→ **EXERCISE**
Show, from the records below, all lines that contain the word "agent".
DATA FOR THIS EXERCISE section start
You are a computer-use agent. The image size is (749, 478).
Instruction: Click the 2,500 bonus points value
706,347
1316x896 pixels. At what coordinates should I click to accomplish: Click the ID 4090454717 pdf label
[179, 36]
DATA FOR THIS EXERCISE section end
DATA FOR THIS EXERCISE section start
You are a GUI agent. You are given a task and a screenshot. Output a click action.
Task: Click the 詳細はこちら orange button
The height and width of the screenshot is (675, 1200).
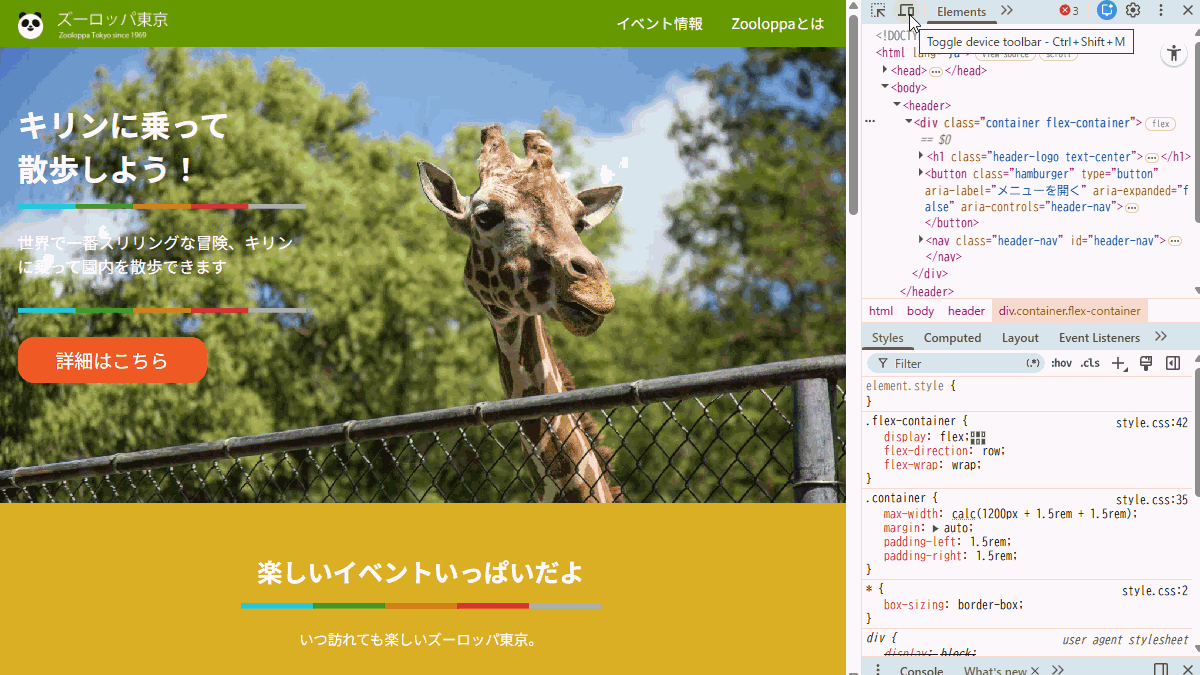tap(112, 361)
DATA FOR THIS EXERCISE section end
DATA FOR THIS EXERCISE section start
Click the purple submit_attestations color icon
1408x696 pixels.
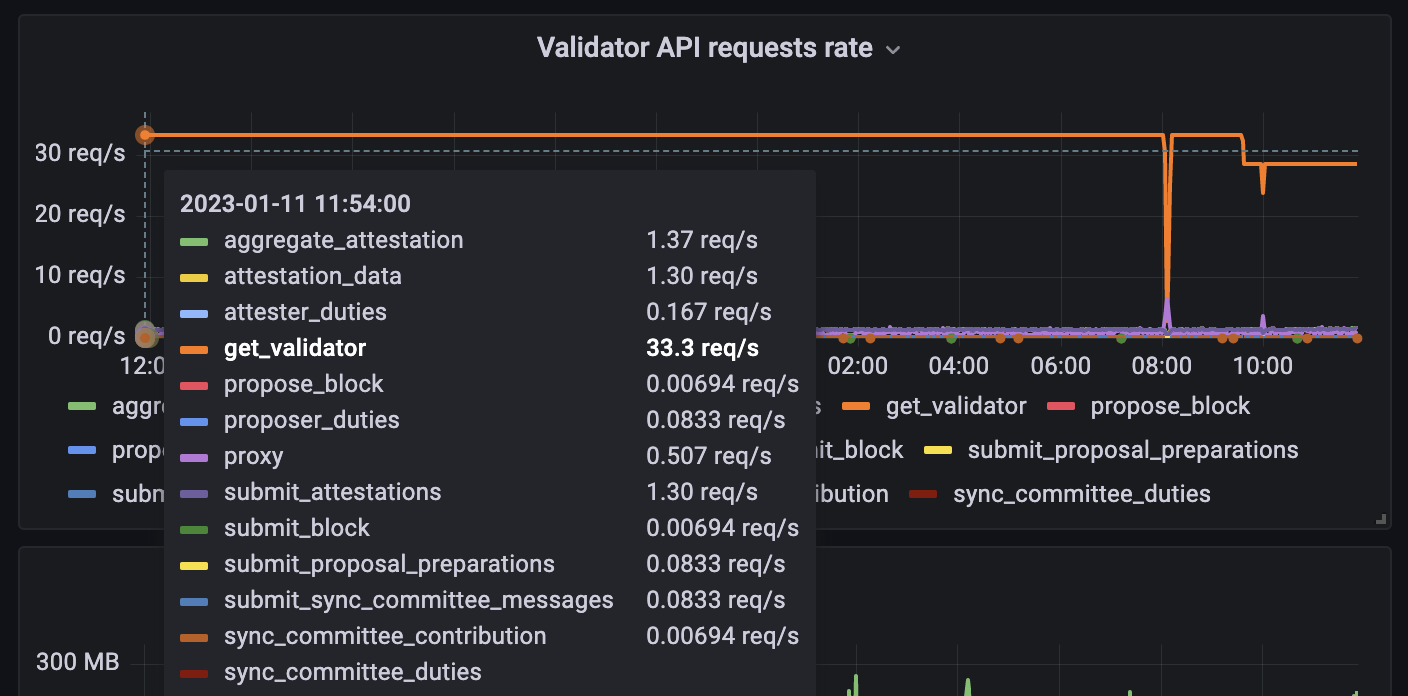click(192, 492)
DATA FOR THIS EXERCISE section end
→ **TASK OUTPUT**
You are a computer-use agent. The image size is (749, 478).
You are a GUI agent. You are given a task and a screenshot. Output a click action.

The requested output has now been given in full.